Abstract
Although two major breast cancer susceptibility genes, BRCA1 and BRCA2, have been identified accounting for 20% of breast cancer genetic risk, identification of other susceptibility genes accounting for 80% risk remains a challenge due to the complex, multi-factorial nature of breast cancer. Complexity derives from multiple genetic determinants, permutations of gene-environment interactions, along with presumptive low-penetrance of breast cancer predisposing genes, and genetic heterogeneity of human populations. As with other complex diseases, dissection of genetic determinants in animal models provides key insight since genetic heterogeneity and environmental factors can be experimentally controlled, thus facilitating the detection of quantitative trait loci (QTL). We therefore, performed the first genome-wide scan for loci contributing to radiation-induced mammary tumorigenesis in female F2-(Dahl S x R)-intercross rats. Tumorigenesis was measured as tumor burden index (TBI) after induction of rat mammary tumors at forty days of age via 127Cs-radiation. We observed a spectrum of tumor latency, size-progression, and pathology from poorly differentiated ductal adenocarcinoma to fibroadenoma, indicating major effects of gene-environment interactions. We identified two mammary tumorigenesis susceptibility quantitative trait loci (Mts-QTLs) with significant linkage: Mts-1 on chromosome-9 (LOD-2.98) and Mts-2 on chromosome-1 (LOD-2.61), as well as two Mts-QTLs with suggestive linkage: Mts-3 on chromosome-5 (LOD-1.93) and Mts-4 on chromosome-18 (LOD-1.54). Interestingly, Chr9-Mts-1, Chr5-Mts-3 and Chr18-Mts-4 QTLs are unique to irradiation-induced mammary tumorigenesis, while Chr1-Mts-2 QTL overlaps with a mammary cancer susceptibility QTL (Mcs 3) reported for 7,12-dimethylbenz-[α]antracene (DMBA)-induced mammary tumorigenesis in F2[COP x Wistar-Furth]-intercross rats. Altogether, our results suggest at least three distinct susceptibility QTLs for irradiation-induced mammary tumorigenesis not detected in genetic studies of chemically-induced and hormone-induced mammary tumorigenesis. While more study is needed to identify the specific Mts-gene variants, elucidation of specific variant(s) could establish causal gene pathways involved in mammary tumorigenesis in humans, and hence novel pathways for therapy.
Highlights
Breast cancer is one of the most prevalent female cancers in the world, affecting at least 10% of women in industrialized nations [1,2]

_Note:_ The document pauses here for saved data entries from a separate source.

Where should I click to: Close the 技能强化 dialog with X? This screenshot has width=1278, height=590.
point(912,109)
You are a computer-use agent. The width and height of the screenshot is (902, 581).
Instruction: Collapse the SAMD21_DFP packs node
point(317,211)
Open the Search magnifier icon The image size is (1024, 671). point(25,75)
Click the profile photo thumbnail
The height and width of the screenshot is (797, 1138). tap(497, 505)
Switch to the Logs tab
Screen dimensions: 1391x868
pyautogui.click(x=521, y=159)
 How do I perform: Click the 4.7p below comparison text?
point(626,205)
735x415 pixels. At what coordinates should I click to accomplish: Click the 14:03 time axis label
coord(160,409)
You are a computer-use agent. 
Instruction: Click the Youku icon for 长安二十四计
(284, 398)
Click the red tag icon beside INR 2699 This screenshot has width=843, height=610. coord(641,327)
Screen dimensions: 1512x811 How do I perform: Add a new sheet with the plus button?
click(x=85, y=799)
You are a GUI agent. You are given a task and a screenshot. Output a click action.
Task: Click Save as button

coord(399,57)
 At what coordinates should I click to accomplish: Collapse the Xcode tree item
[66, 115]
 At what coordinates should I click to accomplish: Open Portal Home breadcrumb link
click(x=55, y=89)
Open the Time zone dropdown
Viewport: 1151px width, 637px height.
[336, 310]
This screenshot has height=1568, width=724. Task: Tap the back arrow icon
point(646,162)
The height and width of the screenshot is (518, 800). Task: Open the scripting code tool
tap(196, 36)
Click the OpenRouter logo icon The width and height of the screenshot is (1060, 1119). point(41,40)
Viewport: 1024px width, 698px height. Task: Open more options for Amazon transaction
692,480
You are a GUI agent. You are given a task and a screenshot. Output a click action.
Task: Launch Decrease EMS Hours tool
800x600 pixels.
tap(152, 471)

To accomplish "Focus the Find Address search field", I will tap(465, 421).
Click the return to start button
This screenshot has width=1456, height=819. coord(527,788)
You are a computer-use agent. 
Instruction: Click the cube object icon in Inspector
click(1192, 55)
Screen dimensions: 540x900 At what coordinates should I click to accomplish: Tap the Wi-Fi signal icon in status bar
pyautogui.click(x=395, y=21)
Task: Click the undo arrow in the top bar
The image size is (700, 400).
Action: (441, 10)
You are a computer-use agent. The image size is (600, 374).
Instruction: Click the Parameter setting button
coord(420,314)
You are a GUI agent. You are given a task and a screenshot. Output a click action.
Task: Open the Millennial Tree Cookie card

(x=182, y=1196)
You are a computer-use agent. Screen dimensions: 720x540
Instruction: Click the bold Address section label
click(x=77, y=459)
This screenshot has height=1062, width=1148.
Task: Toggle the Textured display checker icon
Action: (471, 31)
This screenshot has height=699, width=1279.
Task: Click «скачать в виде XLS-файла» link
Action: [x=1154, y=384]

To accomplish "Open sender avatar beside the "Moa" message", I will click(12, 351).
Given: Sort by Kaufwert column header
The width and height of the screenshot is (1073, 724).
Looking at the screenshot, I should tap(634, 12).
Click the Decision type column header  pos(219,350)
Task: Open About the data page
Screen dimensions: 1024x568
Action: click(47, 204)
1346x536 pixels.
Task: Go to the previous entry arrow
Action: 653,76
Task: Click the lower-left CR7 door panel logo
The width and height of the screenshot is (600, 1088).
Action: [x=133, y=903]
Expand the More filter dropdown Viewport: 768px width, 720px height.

We performed a total genome scan for quantitative trait loci (QTL) affecting radiation-induced mammary tumorigenesis susceptibility (Mts) using 150 F2 (Dahl S x R)-intercross female rats phenotyped for tumor burden index (TBI) as the quantitative measure for tumorigenicity measuring both latency to tumor formation and number of tumors
The chromosome 9 Mts-1, chromosome 5 -Mts-3 and chromosome 18 Mts-4 QTLs represent novel QTL regions associated with mammary tumorigenesis not previously observed in other rat intercrosses of DMBA-induced and estrogen-induced mammary tumorigenesis [3]
Summary
Breast cancer is one of the most prevalent female cancers in the world, affecting at least 10% of women in industrialized nations [1,2]. Due to the complex inheritance of this disorder and genetic heterogeneous nature of human populations it has been difficult to unravel novel breast cancer susceptibility/resistance genes that could elucidate novel pathways for diagnosis, treatment and prevention of breast cancer. Of the few reported genetic studies that have been performed in animal models of mammary carcinogenesis, all have utilized the chemically-induced model as the chosen animal model system [3]. There are no reports on genetic studies performed on radiation-induced mammary carcinogenesis, despite the fact that ionizing radiation is one of the few well-characterized etiologic factors of human breast cancer [18] and the wellestablished fact that the female breast is one of the most susceptible organs to radiation-induced cancer [19,20,21,22]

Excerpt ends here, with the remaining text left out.